Trecho do texto ->
Encontros regados a poesia, literatura, música, performance e dança esparantaram a poeira do passado e se modernizaram

Por Texto Raphaela de Campos Mello | Design Luiz Silviano | Fotos Pedro Napolitano Prata (São Paulo), Felipe Varanda (Rio de Janeiro) e Daniel Mansur (Belo Horizonte)
Atualizado em 22 nov 2022, 11h03 - Publicado em 20 set 2012, 13h20

Abrir as portas de casa para saborear em grupo diferentes manifestações artísticas é um nobre gesto. Quem promove encontros desse tipo fomenta a troca cultural e afetiva; já os que participam da festa levam suas melhores energias e intenções. Todos se engrandecem. Preparar o ambiente com carinho só torna a atmosfera ainda mais propícia ao desfrute das artes. “Recomendo o uso de flores perfumadas, tais como lírios ou angélicas, além de velas e incensos. É importante o participante se sentir acolhido no espaço. Isso deixa o artista bem mais à vontade para a troca”, opina Leandro Medina. Comes e bebes são indispensáveis. “Alimentar as pessoas é algo sublime. Aliás, alimentar a alma das pessoas é o grande resultado – transformador – desses encontros”, acrescenta.

Tarefa proposta ->
Diga se cada afirmação a seguir está de acordo com o trecho sobre encontros artísticos em casa e comprove com as palavras exatas dele. (a) Leandro Medina recomenda flores perfumadas, velas e incensos. (b) Segundo o trecho, comes e bebes são dispensáveis nesses encontros. (c) O trecho foi publicado pela primeira vez em 2022.

Registros sobre a localização de palavras e elementos:

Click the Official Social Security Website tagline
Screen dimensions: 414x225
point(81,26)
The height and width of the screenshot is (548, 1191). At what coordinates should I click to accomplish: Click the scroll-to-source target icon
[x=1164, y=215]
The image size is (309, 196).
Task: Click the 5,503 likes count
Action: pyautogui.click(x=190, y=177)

Resposta do exercício ->
(a) Sim: “Recomendo o uso de flores perfumadas, tais como lírios ou angélicas, além de velas e incensos.”
(b) Não: “Comes e bebes são indispensáveis.”
(c) Não: “Publicado em 20 set 2012, 13h20”.